O Escritório das Nações Unidas para Redução do Risco de Desastres (UNISDR) explica que as mudanças climáticas “aumentam a frequência e a gravidade de eventos extremos”. Além disso, as perdas económicas causadas por essas tragédias retardam o desenvolvimento de países, particularmente os mais pobres.

As catástrofes relacionadas ao clima representam 91% dos 7.200 principais fenómenos registados nos últimos 20 anos. Inundações e tempestades são os desastres mais comuns.

As principais perdas foram registadas nos Estados Unidos, no valor total de 944,800 bilhões de dólares, seguidos pela China (492,2 bilhões), Japão (376,3), Índia (79,5) e Porto Rico (71,7).

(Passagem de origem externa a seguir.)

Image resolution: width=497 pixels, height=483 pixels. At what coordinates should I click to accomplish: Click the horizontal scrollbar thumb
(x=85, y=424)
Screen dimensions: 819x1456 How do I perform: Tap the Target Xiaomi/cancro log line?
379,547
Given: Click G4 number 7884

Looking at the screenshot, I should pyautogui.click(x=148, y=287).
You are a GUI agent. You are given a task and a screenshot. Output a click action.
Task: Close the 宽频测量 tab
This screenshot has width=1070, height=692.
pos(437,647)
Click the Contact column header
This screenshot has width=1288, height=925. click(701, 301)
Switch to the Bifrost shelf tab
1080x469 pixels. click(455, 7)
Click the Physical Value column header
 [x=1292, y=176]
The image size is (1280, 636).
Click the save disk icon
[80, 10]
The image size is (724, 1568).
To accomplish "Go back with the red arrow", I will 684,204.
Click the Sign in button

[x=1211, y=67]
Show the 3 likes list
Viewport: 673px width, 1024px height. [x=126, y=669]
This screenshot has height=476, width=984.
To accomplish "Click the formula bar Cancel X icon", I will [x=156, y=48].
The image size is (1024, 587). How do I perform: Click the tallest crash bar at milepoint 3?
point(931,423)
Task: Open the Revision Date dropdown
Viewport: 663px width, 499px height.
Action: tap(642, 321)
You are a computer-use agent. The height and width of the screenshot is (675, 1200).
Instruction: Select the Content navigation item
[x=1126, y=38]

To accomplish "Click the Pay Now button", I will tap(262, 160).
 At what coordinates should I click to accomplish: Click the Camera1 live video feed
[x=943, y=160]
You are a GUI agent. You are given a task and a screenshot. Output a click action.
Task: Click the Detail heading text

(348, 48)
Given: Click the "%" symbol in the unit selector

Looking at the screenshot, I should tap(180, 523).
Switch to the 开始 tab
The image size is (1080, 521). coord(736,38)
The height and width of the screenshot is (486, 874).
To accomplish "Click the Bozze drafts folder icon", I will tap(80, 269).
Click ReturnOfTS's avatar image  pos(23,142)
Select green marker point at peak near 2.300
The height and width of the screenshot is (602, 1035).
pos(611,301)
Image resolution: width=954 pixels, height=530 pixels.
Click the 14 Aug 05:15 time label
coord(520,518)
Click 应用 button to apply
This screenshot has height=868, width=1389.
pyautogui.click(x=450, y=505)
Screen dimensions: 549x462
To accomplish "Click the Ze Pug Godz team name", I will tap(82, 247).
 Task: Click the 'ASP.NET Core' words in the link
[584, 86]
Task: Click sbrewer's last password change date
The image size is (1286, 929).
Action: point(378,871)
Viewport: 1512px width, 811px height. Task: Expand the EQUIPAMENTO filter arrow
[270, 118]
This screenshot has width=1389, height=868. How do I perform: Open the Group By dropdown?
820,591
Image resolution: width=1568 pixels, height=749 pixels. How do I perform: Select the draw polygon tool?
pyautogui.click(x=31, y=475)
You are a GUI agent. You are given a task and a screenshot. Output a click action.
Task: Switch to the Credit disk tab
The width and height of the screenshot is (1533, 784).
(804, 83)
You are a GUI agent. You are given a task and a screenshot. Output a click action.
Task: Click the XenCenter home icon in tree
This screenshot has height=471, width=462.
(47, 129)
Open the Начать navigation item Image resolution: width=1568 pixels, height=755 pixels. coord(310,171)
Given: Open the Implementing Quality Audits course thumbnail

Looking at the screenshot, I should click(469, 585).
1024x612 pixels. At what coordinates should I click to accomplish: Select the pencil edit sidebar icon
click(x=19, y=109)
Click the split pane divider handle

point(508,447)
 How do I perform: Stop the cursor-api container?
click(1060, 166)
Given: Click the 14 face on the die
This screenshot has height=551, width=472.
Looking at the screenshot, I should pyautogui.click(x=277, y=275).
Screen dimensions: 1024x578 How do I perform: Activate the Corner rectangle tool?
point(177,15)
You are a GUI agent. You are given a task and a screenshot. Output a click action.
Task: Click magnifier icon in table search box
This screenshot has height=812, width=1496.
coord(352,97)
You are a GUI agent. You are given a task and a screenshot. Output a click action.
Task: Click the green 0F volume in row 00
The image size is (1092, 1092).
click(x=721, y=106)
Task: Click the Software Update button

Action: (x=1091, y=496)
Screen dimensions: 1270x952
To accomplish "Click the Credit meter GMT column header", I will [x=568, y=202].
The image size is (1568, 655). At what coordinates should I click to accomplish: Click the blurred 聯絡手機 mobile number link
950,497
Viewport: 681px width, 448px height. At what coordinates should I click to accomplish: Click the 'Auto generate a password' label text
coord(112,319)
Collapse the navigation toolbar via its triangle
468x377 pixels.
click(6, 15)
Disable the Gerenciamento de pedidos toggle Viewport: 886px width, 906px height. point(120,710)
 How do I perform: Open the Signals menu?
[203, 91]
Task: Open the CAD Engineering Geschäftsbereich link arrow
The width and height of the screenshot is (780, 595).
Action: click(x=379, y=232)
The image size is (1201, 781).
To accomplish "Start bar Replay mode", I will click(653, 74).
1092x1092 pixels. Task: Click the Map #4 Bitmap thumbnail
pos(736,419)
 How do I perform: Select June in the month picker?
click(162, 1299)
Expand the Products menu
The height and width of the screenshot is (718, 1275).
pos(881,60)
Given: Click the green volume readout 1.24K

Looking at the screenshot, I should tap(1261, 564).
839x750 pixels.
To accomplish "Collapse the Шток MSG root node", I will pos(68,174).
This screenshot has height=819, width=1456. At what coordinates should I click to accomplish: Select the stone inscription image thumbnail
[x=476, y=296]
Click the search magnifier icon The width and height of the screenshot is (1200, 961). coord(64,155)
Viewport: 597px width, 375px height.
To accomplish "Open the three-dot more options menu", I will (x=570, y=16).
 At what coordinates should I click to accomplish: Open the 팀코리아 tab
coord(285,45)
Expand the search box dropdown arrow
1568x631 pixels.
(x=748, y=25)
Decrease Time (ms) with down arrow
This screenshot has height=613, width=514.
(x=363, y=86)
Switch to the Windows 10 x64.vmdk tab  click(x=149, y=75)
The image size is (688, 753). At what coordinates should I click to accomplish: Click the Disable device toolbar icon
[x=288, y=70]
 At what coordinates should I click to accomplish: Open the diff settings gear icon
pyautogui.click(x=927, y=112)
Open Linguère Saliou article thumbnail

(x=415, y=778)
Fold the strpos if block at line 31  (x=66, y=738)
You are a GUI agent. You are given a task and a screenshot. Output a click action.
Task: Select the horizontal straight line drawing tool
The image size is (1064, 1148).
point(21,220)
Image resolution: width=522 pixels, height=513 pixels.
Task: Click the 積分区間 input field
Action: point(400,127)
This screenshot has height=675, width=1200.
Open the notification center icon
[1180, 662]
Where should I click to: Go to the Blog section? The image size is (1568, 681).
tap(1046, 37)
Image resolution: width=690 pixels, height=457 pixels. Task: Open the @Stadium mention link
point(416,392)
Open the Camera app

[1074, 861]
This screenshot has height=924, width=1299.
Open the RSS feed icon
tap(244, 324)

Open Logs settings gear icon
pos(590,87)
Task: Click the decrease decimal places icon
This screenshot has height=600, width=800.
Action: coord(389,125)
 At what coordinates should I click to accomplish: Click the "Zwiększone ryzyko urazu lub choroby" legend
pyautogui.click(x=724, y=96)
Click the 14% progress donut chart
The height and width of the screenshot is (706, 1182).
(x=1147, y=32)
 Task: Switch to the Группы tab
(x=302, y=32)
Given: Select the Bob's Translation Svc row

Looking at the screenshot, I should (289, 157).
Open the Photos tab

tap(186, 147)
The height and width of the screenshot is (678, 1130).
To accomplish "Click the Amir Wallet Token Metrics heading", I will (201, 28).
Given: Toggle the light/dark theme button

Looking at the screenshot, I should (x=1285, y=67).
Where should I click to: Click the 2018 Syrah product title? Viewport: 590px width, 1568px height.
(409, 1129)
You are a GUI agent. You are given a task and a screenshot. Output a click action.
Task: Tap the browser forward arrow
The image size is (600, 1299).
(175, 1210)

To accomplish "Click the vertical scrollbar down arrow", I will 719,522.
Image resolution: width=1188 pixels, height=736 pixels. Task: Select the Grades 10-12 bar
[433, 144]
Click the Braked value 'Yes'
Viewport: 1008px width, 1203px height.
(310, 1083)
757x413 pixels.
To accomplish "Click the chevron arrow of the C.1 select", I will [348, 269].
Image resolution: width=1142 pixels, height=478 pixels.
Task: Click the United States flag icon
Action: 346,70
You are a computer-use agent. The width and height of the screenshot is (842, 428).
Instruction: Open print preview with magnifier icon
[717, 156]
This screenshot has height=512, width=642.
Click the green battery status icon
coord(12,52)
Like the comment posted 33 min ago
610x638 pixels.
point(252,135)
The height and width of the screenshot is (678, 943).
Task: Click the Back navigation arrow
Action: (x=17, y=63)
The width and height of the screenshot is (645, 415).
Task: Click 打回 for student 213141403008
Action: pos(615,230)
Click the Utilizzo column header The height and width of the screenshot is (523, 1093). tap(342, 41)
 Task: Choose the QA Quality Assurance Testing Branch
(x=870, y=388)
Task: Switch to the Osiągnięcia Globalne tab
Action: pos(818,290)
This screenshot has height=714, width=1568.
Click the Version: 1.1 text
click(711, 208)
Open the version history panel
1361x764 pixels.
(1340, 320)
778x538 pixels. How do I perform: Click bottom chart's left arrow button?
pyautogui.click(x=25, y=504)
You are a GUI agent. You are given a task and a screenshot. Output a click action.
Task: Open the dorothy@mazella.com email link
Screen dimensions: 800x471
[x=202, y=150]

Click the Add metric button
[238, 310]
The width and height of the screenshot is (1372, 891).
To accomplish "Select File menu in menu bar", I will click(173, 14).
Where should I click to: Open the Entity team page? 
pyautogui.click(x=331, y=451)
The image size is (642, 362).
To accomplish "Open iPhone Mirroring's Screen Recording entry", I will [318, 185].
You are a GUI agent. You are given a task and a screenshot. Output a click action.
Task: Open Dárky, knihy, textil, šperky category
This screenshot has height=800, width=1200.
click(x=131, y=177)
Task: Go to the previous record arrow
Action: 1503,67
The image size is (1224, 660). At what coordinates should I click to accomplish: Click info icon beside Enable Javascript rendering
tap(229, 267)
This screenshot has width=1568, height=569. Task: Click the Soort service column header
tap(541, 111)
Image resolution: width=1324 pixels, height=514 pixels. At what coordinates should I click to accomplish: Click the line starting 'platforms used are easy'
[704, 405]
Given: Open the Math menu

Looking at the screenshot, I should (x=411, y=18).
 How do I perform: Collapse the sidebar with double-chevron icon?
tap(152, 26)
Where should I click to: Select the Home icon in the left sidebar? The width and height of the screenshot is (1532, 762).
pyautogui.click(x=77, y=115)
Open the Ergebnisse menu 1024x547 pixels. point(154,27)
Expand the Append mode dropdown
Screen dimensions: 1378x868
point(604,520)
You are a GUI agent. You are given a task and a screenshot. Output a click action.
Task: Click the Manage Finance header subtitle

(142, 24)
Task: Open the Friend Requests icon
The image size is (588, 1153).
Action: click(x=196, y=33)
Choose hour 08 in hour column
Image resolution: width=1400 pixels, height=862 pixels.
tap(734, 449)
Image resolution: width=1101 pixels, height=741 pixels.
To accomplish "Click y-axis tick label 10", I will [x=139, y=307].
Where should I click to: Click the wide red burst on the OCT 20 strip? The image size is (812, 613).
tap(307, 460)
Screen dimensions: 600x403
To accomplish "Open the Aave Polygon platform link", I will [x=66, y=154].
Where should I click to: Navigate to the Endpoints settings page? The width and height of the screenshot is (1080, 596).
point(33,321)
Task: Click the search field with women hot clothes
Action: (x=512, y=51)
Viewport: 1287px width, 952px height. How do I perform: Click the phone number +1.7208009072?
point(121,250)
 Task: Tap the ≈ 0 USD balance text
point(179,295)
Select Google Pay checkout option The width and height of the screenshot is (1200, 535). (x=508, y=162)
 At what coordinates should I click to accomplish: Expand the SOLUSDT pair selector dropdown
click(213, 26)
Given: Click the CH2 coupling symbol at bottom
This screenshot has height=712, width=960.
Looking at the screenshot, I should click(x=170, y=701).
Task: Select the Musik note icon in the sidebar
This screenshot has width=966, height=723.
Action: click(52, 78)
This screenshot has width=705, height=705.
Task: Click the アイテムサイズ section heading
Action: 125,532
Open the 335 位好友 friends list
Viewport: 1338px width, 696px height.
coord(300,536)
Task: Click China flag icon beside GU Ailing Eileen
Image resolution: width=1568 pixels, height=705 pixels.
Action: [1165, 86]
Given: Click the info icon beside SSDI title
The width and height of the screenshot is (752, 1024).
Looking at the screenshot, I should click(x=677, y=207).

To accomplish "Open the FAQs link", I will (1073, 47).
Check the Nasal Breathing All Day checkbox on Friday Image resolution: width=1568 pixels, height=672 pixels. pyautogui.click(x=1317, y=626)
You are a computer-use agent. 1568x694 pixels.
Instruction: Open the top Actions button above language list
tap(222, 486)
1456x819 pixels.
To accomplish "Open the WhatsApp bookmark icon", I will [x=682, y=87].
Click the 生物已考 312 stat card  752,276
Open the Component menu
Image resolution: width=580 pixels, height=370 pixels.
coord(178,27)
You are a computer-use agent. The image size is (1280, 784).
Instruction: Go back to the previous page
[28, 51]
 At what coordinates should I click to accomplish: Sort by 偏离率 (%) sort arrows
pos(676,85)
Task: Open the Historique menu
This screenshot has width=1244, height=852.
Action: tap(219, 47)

Nos últimos 20 anos, 1,3 milhão de pessoas perderam a vida devido a desastres naturais, segundo a ONU.

Brasil

Segundo o relatório, o Brasil perdeu aproximadamente 15,7 bilhões de dólares no período coberto pelo relatório. No pior ano, em 2004, as perdas chegaram a representar 0,3% do PIB.

As enchentes registadas em janeiro de 2011, no Estado do Rio de Janeiro, foram consideradas o mais importante desastre. Cerca de 900 pessoas morreram durante as cheias. Entre 1998 e 2017, cerca de 2.700 pessoas morreram em consequência dos impactos de desastres naturais.